_Exercise:_
Pictures left aside, return the lines below exactly, from the one with "Instruction: Toggle the" to the end, including both ends.
[[ Data provided open ]]
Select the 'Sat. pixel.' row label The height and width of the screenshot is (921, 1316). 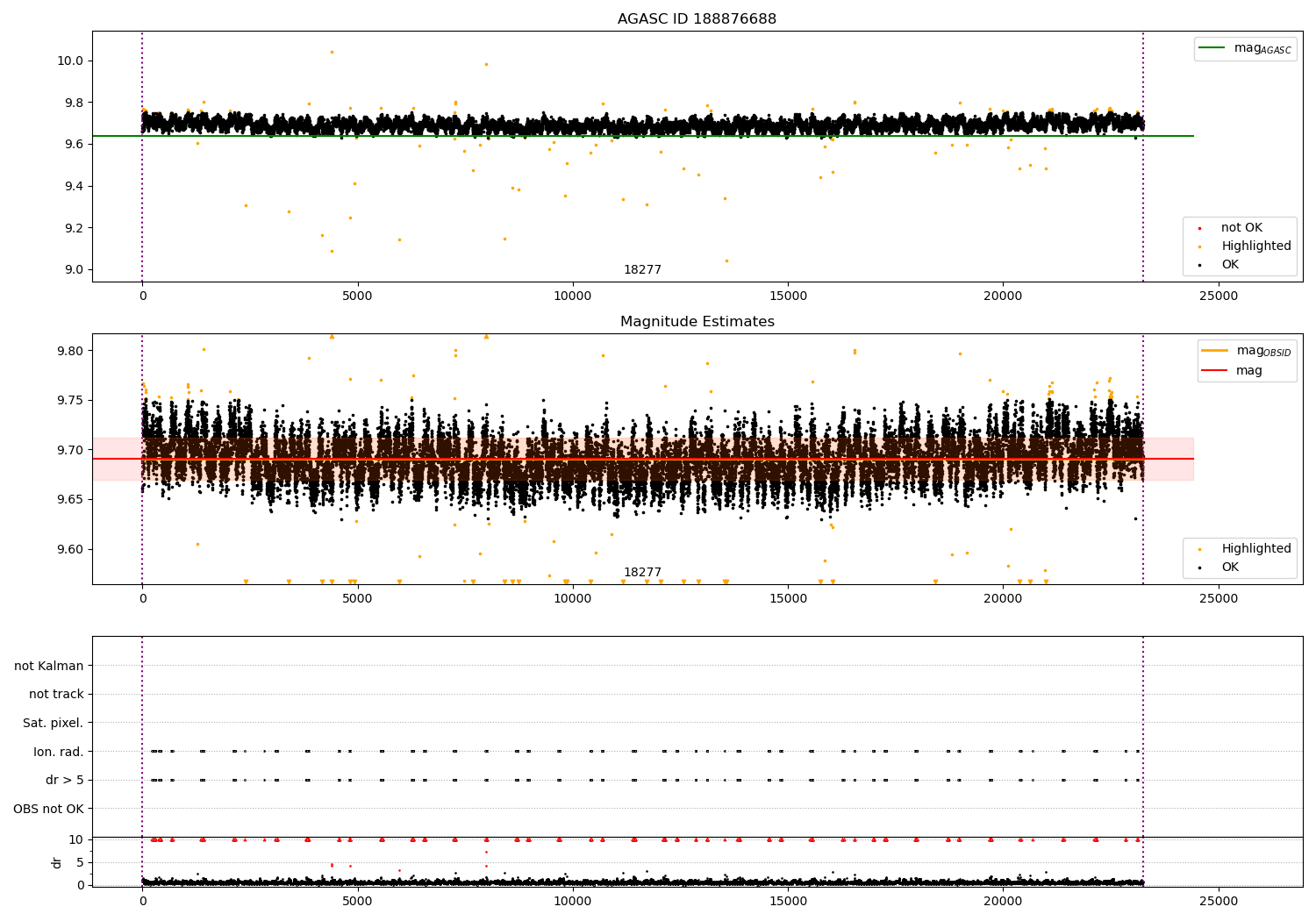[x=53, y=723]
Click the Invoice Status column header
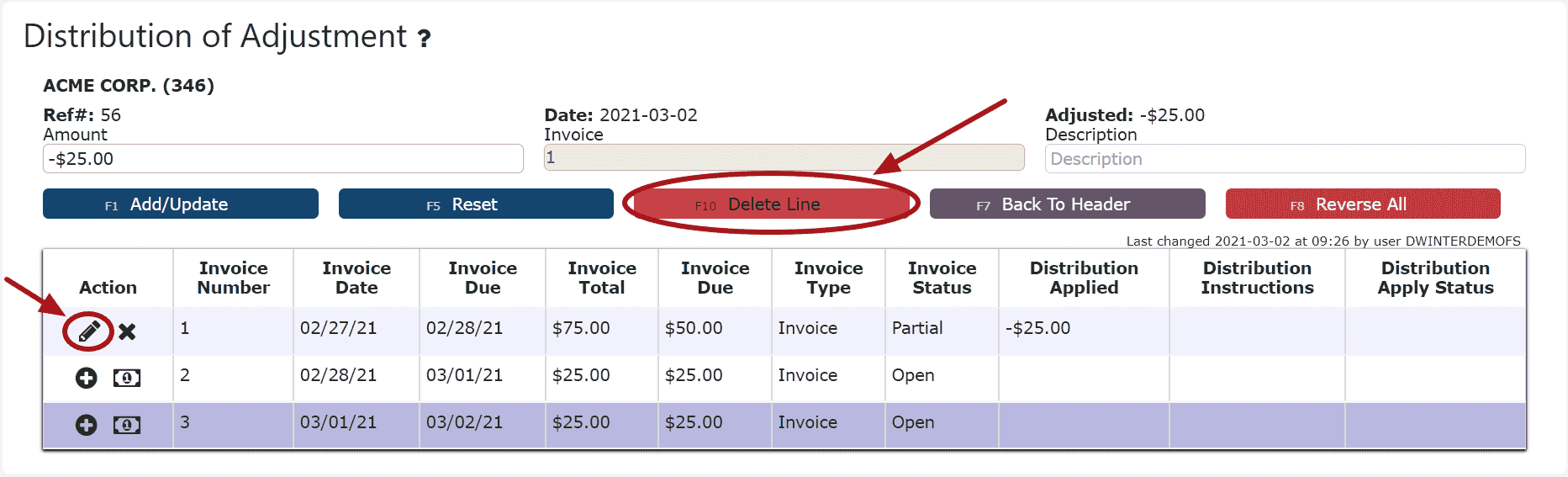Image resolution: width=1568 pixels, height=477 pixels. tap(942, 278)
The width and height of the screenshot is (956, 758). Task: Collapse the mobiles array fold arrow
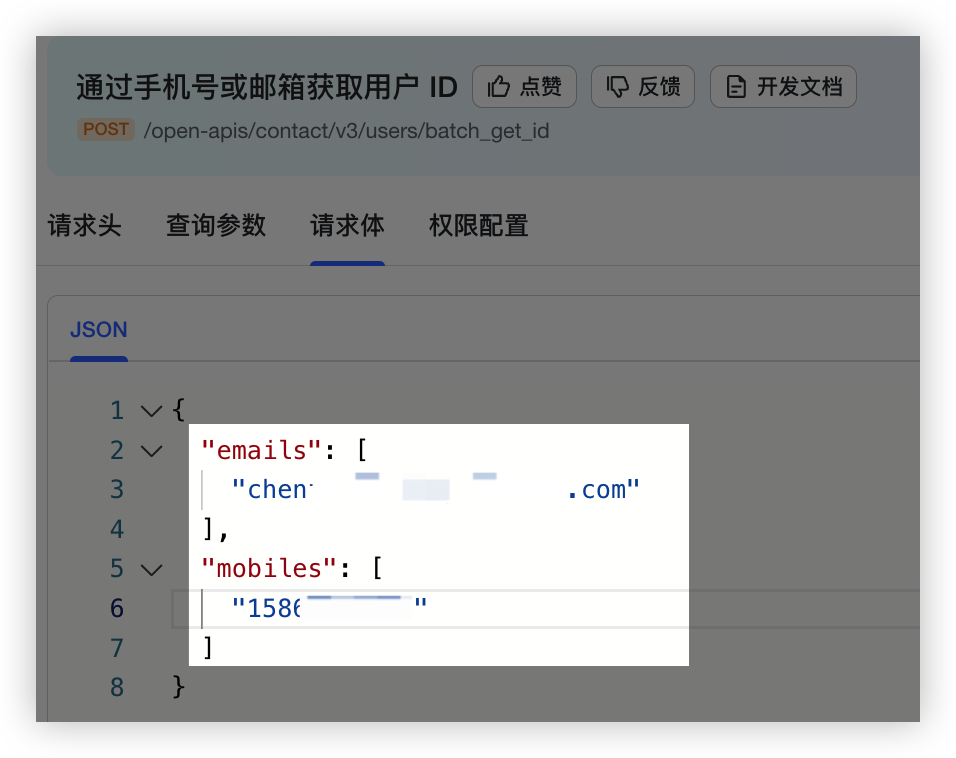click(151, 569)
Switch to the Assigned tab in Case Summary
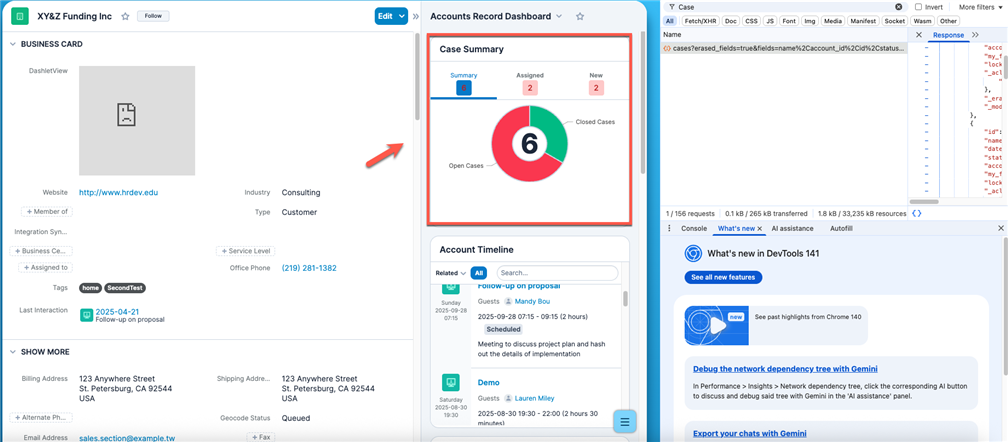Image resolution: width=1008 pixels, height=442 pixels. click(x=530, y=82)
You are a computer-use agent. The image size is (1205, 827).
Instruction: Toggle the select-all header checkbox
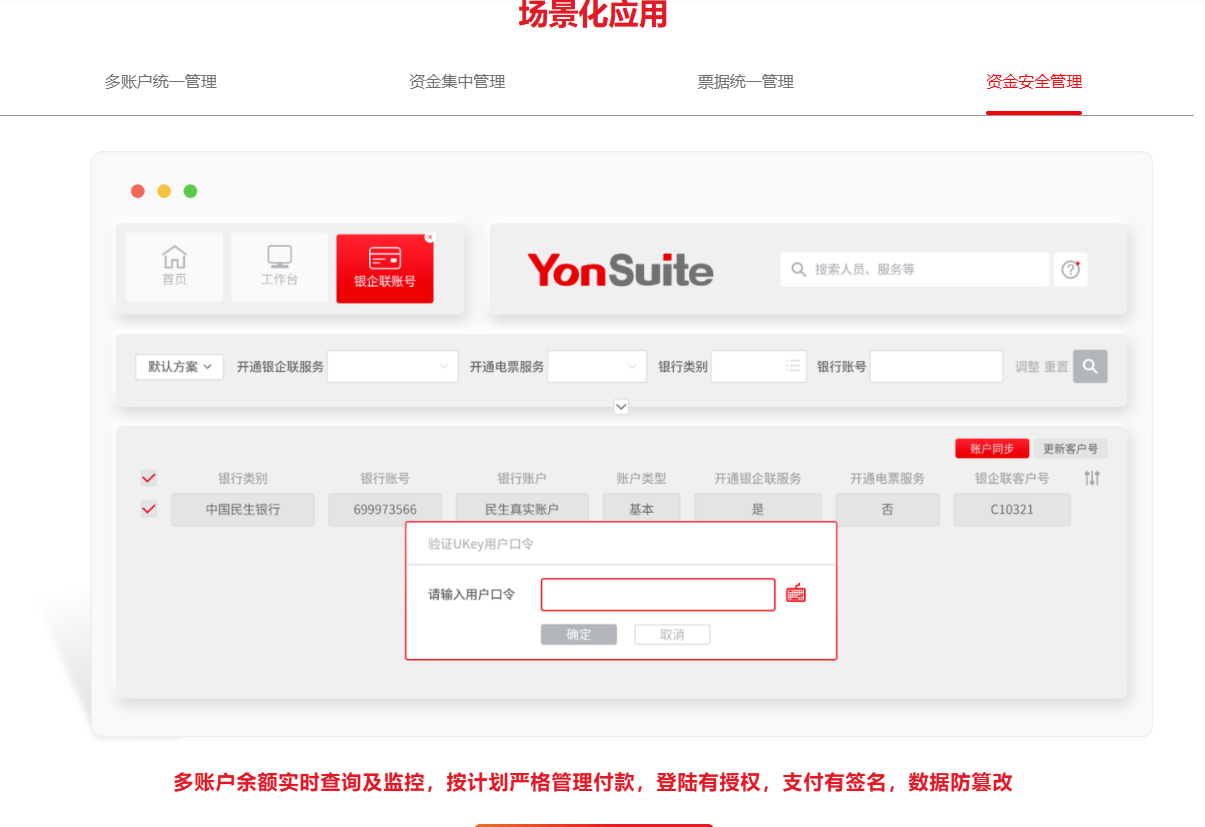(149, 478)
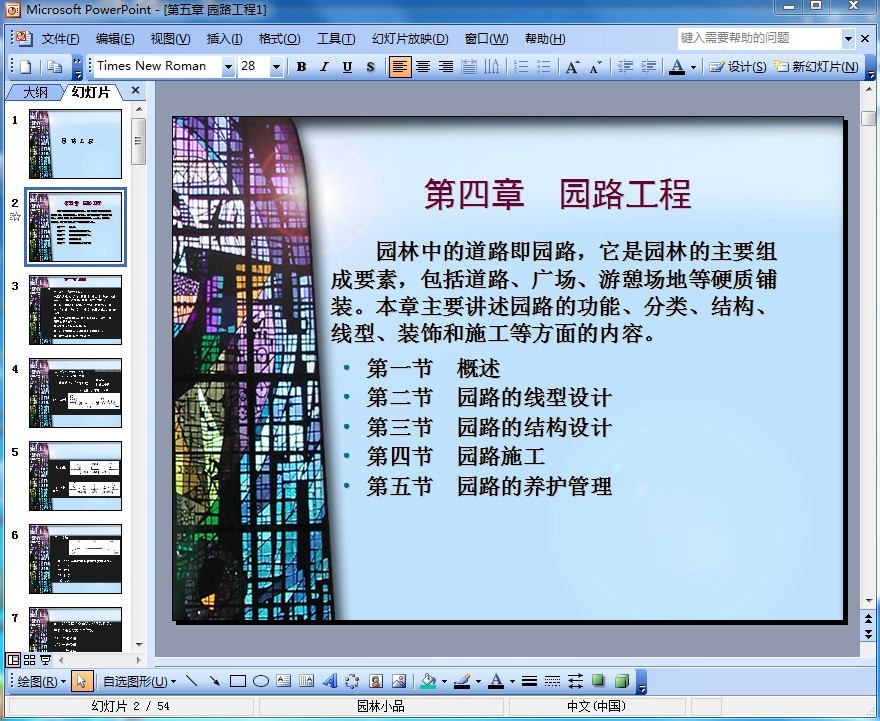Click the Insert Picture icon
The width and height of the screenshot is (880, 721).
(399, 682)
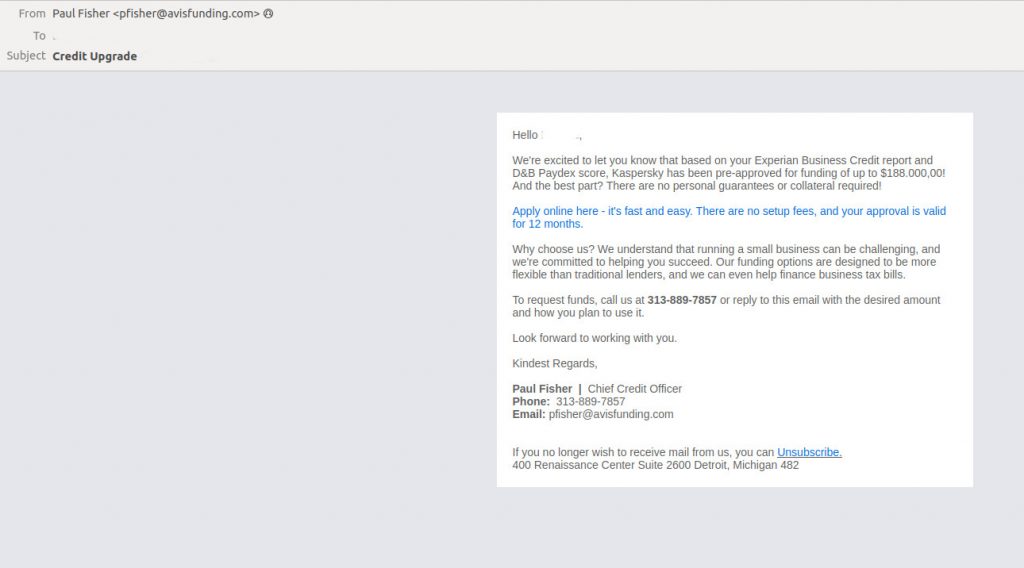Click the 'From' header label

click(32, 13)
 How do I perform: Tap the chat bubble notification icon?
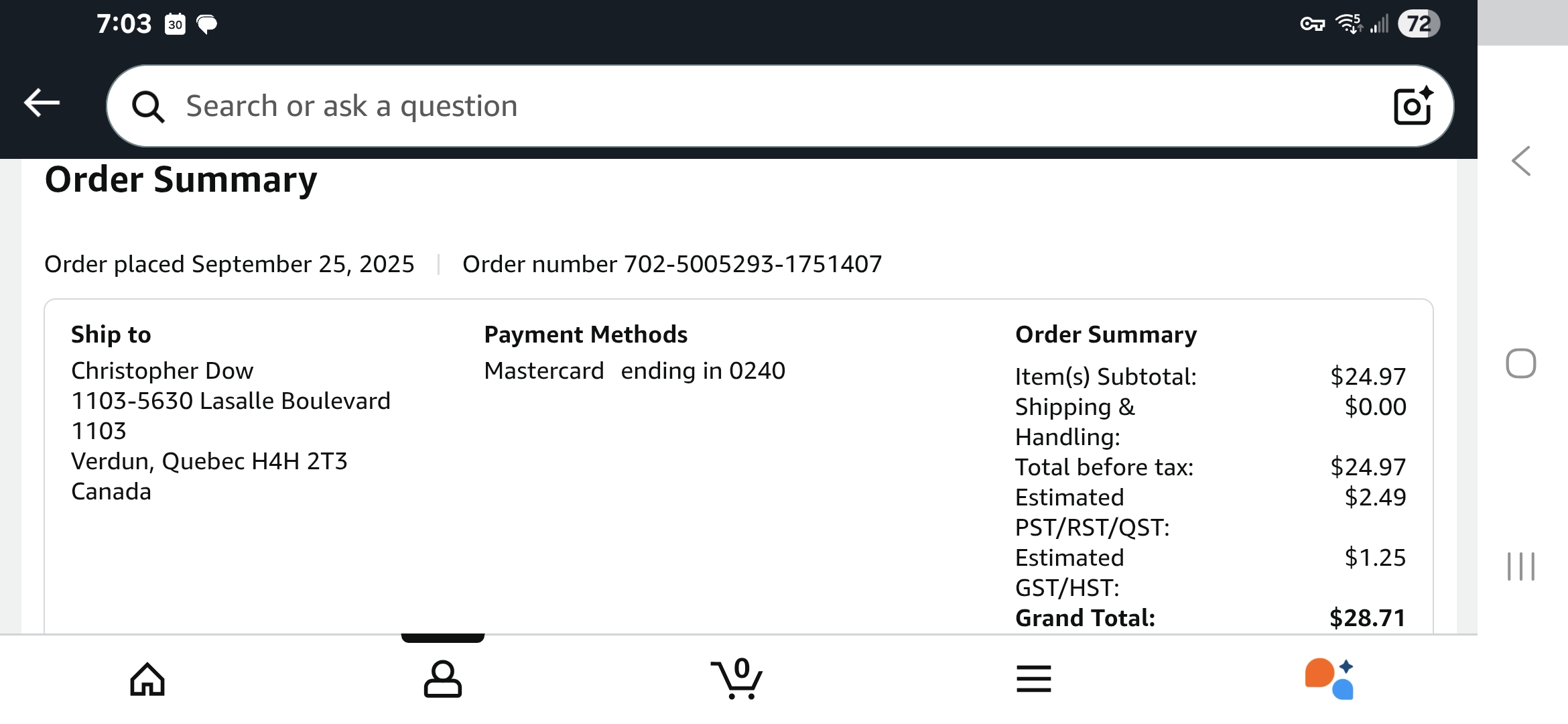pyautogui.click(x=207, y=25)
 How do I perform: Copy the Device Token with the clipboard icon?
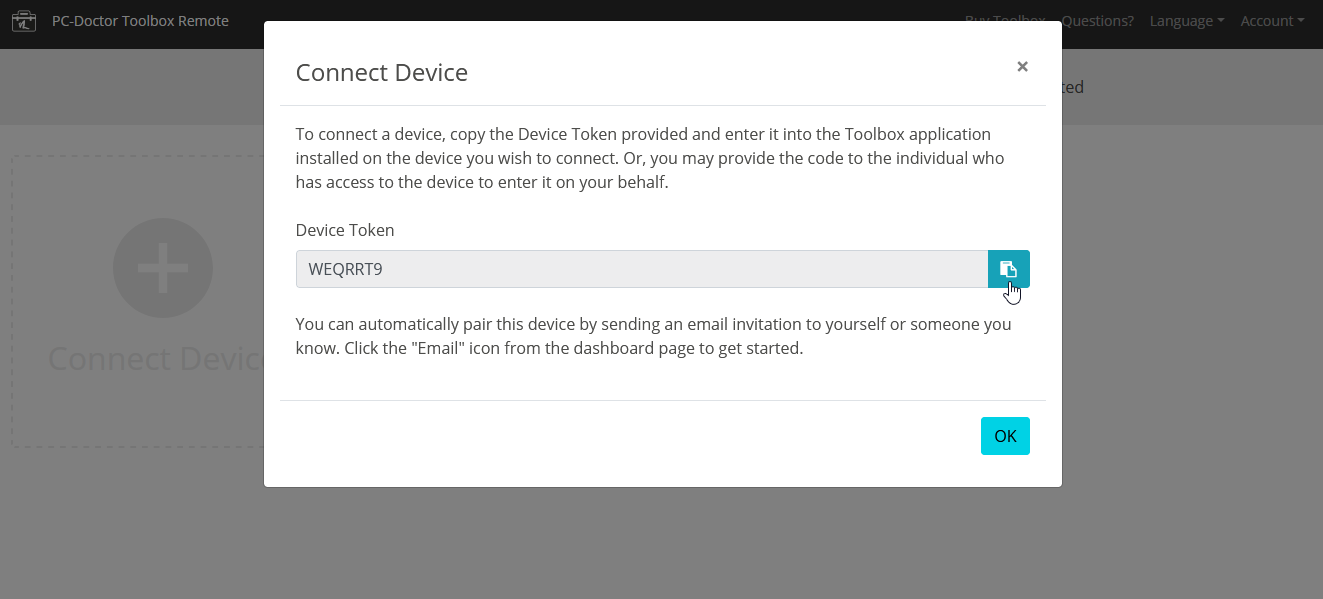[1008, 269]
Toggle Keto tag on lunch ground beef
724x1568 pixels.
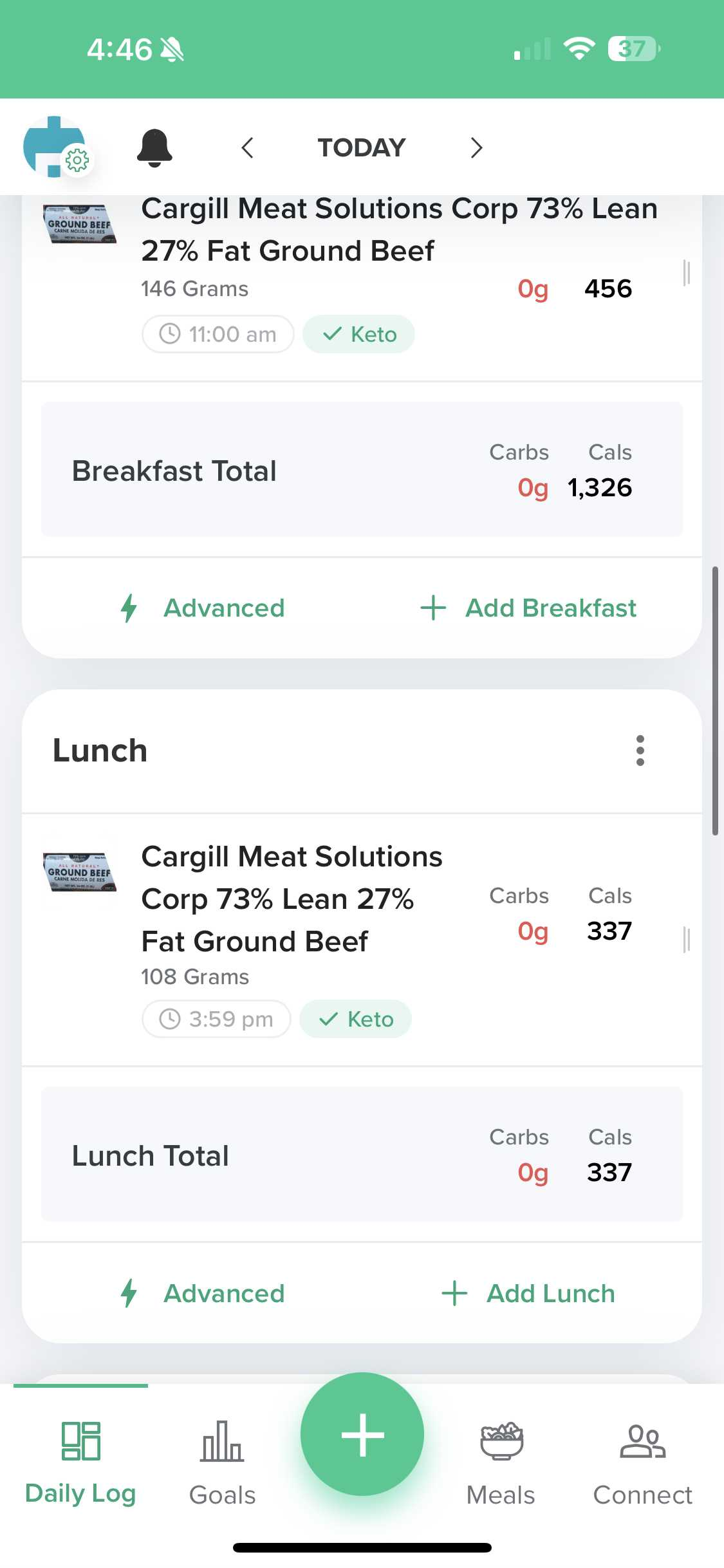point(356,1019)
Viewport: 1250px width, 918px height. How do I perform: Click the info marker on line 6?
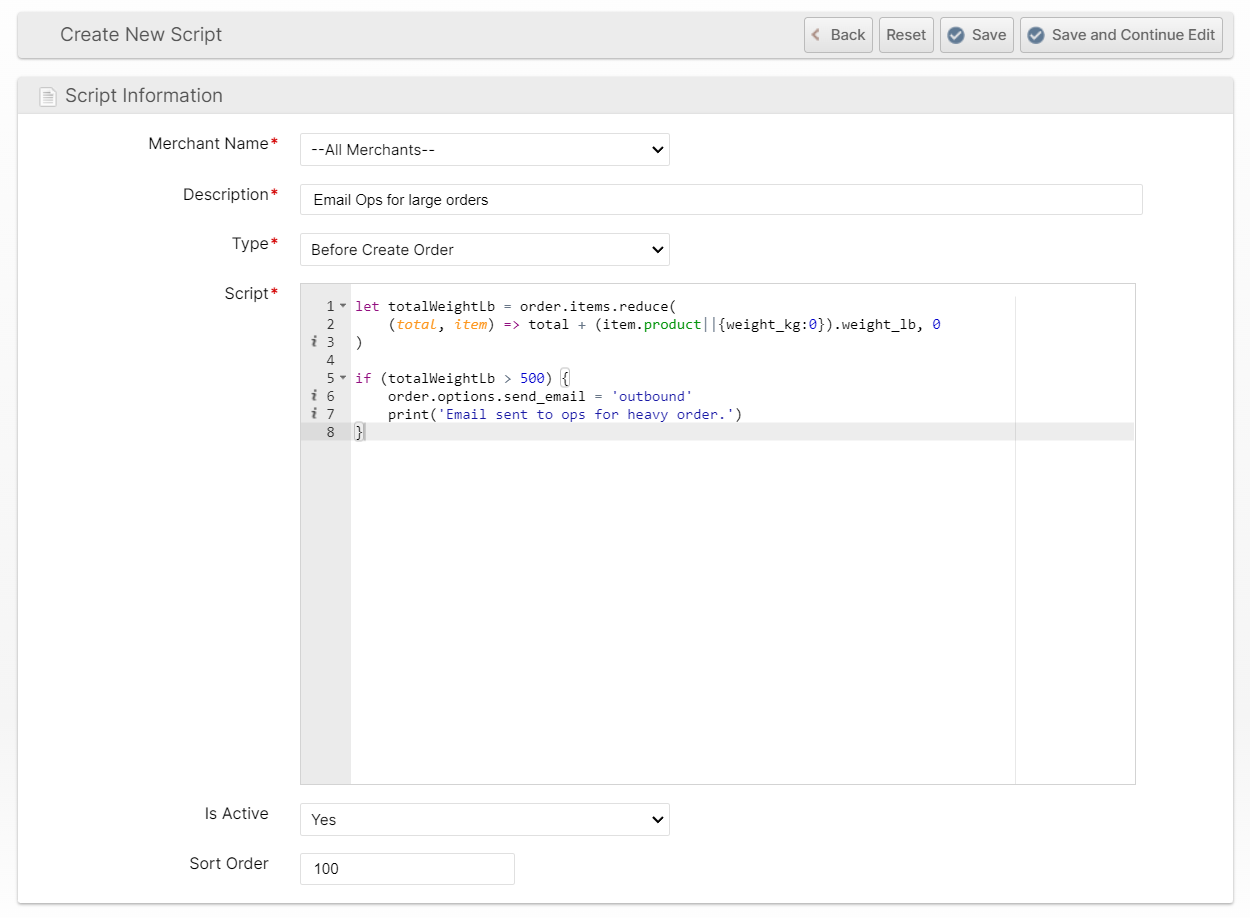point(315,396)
[[ Data provided closed ]]
_Written solution:_
Instruction: Toggle the select-all header checkbox
(149, 478)
Click the Insert Picture icon
The width and height of the screenshot is (880, 721).
(399, 682)
Click the 'From' header label

click(32, 13)
 How do I perform: Tap the chat bubble notification icon?
pyautogui.click(x=207, y=25)
 How do I perform: Copy the Device Token with the clipboard icon?
[1008, 269]
Toggle Keto tag on lunch ground beef
724x1568 pixels.
point(356,1019)
Viewport: 1250px width, 918px height. How do I perform: Click the info marker on line 6?
point(315,396)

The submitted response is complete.